戻ってきた時、ベガーはボロボロの鉄剣を持っていた。


「お前にはこれで十分だろう。さあ、剣を持て」


ベガーは自分の腰に携えた剣を引き抜く。


「いくぞ!」


ベガーは正面から突っ込んでくる。その動きはあまりにも遅かった。


「くらえぇぇぇ!!!」


ベガーの剣が光り輝き、俺へとまっすぐ振り落とされる。


俺は軽々と横に避けて、ベガーの右腕を斬る。だが、その攻撃は何かに弾き返された。


「はっはっは!かかったな!!」


どうやらベガーは身体中に鎧をつけていたらしい。


(この剣に対して、そんな装甲はいらないだろ)


ベガーはもう一度《聖騎士》の能力を発動して、光り輝く剣で俺に斬りかかる。


その瞬間、俺は一人の悪魔の能力を発動する。


強欲(グリード)


すると、ベガーの剣は光を失い、普通の剣へと戻った。


「なっ!?」


俺が発動したのはマモンの能力『強欲(グリード)』。この能力は「相手の持っているものを何でも奪うことができる能力」だ。ただし持続時間があり、最長で24時間までなら効果は発動している。

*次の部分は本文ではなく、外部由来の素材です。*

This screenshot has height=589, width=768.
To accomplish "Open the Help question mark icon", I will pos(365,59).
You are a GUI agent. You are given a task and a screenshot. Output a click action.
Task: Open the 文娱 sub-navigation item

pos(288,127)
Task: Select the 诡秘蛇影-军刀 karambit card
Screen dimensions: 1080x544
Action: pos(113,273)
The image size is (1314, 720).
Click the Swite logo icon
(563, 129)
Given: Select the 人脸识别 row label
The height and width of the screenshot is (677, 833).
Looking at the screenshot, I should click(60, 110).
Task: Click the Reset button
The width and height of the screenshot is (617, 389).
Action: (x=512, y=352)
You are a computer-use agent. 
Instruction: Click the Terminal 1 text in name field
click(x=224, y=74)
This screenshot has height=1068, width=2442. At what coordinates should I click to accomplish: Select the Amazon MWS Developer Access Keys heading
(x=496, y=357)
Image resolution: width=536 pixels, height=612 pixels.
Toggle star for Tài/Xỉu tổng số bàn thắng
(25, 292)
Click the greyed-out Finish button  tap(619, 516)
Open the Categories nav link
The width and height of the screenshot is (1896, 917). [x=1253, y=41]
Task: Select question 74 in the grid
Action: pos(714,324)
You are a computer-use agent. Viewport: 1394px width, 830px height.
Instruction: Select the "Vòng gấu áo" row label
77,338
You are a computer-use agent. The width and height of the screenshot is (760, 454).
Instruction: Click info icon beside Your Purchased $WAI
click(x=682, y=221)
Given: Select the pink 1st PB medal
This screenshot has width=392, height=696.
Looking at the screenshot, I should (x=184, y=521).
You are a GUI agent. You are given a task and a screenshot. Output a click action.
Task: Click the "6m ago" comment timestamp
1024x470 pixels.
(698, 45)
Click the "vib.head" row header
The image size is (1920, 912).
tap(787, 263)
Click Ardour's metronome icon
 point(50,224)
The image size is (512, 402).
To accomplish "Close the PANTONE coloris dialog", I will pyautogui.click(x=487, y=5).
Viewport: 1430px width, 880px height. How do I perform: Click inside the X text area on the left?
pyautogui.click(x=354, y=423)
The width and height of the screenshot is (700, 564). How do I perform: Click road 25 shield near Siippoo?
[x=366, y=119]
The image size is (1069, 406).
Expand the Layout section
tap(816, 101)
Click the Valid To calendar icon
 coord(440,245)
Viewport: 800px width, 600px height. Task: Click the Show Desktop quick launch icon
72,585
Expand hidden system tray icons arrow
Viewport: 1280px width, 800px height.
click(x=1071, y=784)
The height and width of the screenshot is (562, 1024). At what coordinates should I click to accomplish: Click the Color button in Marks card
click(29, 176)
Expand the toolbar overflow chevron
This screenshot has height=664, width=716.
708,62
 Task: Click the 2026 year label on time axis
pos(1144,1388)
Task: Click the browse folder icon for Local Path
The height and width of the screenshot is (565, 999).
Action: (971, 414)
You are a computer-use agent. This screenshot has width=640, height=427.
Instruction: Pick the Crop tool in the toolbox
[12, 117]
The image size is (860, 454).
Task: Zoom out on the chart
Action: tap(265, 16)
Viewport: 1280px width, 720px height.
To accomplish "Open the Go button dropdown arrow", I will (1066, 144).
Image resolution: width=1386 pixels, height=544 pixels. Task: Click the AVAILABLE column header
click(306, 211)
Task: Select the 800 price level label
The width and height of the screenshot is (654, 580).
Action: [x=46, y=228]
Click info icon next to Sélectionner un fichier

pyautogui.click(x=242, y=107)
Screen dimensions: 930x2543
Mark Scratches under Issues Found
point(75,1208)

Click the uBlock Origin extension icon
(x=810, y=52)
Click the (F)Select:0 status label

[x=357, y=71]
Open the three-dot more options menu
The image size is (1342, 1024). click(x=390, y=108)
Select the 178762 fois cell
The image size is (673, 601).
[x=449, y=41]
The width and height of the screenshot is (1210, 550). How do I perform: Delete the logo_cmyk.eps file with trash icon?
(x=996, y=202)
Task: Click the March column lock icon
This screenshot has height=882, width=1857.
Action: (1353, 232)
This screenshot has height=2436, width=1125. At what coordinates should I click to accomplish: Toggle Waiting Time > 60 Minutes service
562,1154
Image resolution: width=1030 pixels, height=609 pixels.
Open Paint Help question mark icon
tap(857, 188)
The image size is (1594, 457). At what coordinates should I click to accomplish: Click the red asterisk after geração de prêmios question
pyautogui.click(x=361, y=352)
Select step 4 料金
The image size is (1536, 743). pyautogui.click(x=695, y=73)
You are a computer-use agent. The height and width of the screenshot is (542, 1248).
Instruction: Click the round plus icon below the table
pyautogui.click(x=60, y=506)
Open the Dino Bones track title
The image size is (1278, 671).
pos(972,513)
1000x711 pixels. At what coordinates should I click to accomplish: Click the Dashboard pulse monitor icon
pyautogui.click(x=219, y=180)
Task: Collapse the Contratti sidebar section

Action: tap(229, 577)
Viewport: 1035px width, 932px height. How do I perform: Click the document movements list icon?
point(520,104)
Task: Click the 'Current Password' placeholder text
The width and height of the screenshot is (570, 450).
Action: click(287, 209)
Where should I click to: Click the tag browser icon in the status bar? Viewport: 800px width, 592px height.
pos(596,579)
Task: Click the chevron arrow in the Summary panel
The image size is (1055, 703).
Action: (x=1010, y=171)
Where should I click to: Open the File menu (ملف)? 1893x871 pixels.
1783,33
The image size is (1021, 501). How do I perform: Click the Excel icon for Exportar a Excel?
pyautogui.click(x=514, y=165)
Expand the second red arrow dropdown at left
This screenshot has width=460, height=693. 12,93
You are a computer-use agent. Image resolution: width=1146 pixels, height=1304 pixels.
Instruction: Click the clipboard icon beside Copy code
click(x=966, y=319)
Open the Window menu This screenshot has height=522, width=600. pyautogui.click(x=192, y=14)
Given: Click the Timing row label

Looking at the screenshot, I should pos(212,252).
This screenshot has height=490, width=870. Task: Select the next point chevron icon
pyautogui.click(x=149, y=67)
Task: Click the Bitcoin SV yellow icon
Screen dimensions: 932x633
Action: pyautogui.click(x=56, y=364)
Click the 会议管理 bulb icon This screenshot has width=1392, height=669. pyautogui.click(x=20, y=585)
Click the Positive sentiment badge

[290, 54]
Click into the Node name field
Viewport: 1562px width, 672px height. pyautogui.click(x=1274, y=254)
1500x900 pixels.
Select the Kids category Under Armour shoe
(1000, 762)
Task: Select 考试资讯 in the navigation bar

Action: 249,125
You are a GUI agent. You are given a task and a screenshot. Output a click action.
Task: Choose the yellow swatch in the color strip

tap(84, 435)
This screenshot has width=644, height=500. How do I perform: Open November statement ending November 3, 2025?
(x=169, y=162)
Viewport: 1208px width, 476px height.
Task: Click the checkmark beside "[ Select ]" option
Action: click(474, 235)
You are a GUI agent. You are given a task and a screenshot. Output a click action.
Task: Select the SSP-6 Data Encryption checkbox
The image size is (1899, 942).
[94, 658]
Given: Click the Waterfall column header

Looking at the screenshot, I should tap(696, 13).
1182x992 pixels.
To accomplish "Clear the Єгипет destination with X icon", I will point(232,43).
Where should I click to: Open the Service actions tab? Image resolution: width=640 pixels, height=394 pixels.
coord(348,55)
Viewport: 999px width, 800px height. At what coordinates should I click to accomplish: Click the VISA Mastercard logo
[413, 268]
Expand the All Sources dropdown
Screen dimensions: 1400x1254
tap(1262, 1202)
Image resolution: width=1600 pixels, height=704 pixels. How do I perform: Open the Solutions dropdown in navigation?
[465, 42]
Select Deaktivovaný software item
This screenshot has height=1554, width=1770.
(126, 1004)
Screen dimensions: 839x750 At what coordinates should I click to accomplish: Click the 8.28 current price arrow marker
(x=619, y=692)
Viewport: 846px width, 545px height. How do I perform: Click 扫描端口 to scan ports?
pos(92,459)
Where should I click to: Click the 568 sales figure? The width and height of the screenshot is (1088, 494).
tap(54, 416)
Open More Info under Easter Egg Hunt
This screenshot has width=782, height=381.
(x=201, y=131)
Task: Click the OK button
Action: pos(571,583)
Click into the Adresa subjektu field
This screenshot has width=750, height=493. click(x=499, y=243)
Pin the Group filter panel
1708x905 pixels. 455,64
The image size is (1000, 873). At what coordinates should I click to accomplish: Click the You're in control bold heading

今、俺が奪ったのはベガーの天職《聖騎士》の力。これで24時間以内なら俺は《聖騎士》の能力を使うことができる。


「終わりだ、ベガー」


俺は光り輝くボロボロの剣を高々と振り上げる。たとえボロボロでも《聖騎士》の力で強化されているので、相当なダメージを与えることができる。


「や、やめろ、やめてくれぇぇー!!!」


「・・・死ね」


俺は剣をベガーへと振り下ろす。その剣はベガーのすぐ横の地面に突き刺さった。


「ディアナを返せ・・・!!」


「な、何を言って」


俺は再度地面を斬りつけ、無言でベガーを睨む。


「わ、分かった」


ベガーはそう言って、どこかへ消えた。

俺は剣を鞘へと戻し、静かに天を仰いだ。